Agindo desse modo, Deus não visou apenas
operar a Redenção da forma mais esplêndida, mas quis propor aos homens
de todos os tempos o Modelo perfeito a ser seguido. Assim se expressa a
respeito deste tema o piedoso Pe. André Hamon: "Quando Deus, em Seus
eternos decretos, decidiu a Encarnação do Verbo, propôs-Se apresentar
aos olhos dos homens o modelo da vida nova que deveria salvá-los. Como
homem, o Verbo Encarnado lhes mostraria o caminho; como Deus, lhes daria
a garantia da perfeição do modelo. Suas virtudes seriam imitáveis, pois
seriam a ação de um homem; e uma regra segura, já que seriam a ação de
um Deus".4
O mistério profundíssimo da Cruz
Ora, ao contemplarmos o Homem-Deus,
deparamo-nos com esse profundo mistério: Ele, o Onipotente, o Senhor da
Glória, a quem os Anjos adoram sem cessar, "fez-Se em tudo semelhante a
nós, exceto no pecado" (Hb 4, 15), e sofreu as contingências da condição
humana como fome, sede, sono, e fadiga. Para a mentalidade do homem
moderno - pervadida pela ideia de um triunfalismo mal compreendido, da
qual desapareceu quase completamente o verdadeiro sentido da dor -, a
figura de Nosso Senhor Jesus Cristo cravado na Cruz, clamando ao Pai a
magnitude de Seu abandono, aparece como a de um fracassado. "Em verdade,
Ele tomou sobre Si nossas enfermidades, e carregou os nossos
sofrimentos: e nós O reputávamos como um castigado, ferido por Deus e
humilhado" (Is 53, 4).
Entretanto, devemos procurar discernir a
sublime lição contida no Sacrifício do Calvário, cuja renovação
incruenta se opera diariamente em todos os altares do mundo.
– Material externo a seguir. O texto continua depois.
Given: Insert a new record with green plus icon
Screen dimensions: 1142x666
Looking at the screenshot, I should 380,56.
Em seu
poema O Triunfo da Cruz, assim canta São Luís Maria Grignion de
Montfort: "É a Cruz, sobre a terra mistério profundíssimo, que não se
conhece sem muitas luzes. Para compreendê-lo é necessário um espírito
elevado. Entretanto, é preciso entendê-lo para que nos possamos salvar.
[...] A Cruz é necessária. É preciso sofrer sempre: ou subir ao Calvário
ou perecer eternamente. E Santo Agostinho exclama que somos réprobos se
Deus não nos castiga e nos prova".5
Deus quis submeter o homem à prova
A vida no Paraíso Terrestre era isenta
de qualquer incômodo. O homem estava mergulhado na felicidade: os
vegetais se encontravam à sua disposição, os animais o serviam, não
havia doenças nem cansaço, e, por um especial favor do Criador, a ameaça
da morte não o atingia. Também sua alma vivia em paz, pois, graças ao
dom da integridade, a carne e o espírito não entravam em conflito, e
todas as paixões se ordenavam à luz da Fé.
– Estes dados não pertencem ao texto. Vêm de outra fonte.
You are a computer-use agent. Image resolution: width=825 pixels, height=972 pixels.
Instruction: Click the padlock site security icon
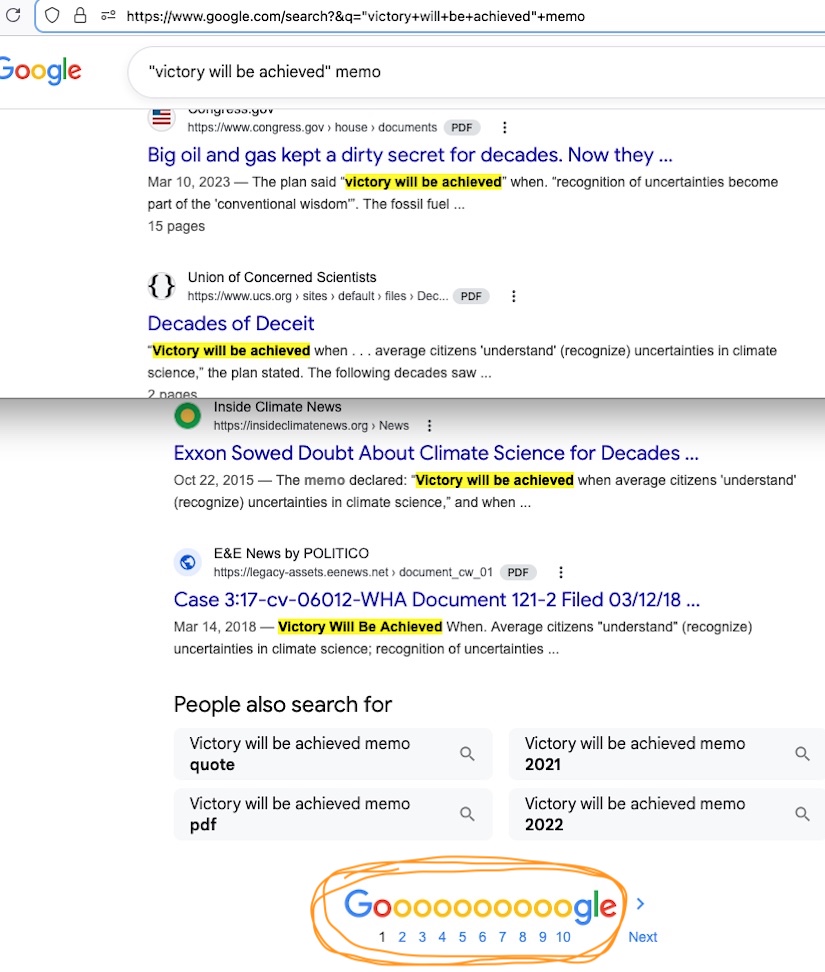(x=80, y=16)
Não obstante, em meio àquela agradável
existência cheia de delícias, Deus quis que houvesse uma prova e, em
consequência, uma pequena dor: "Não comas do fruto da árvore da ciência
do bem e do mal; porque no dia em que dele comeres, morrerás
indubitavelmente" (Gn 2, 17).
Era conveniente que Deus, seriedade
infinita, exigisse do homem um tributo de sua submissão, por meio do
qual este demonstrasse a autenticidade dos louvores e das honras que
prestava a seu Criador. A aceitação desta prova era uma renúncia
magnífica e uma homenagem ímpar, que partia da humanidade logo em seu
nascedouro e se elevava até o trono de Deus.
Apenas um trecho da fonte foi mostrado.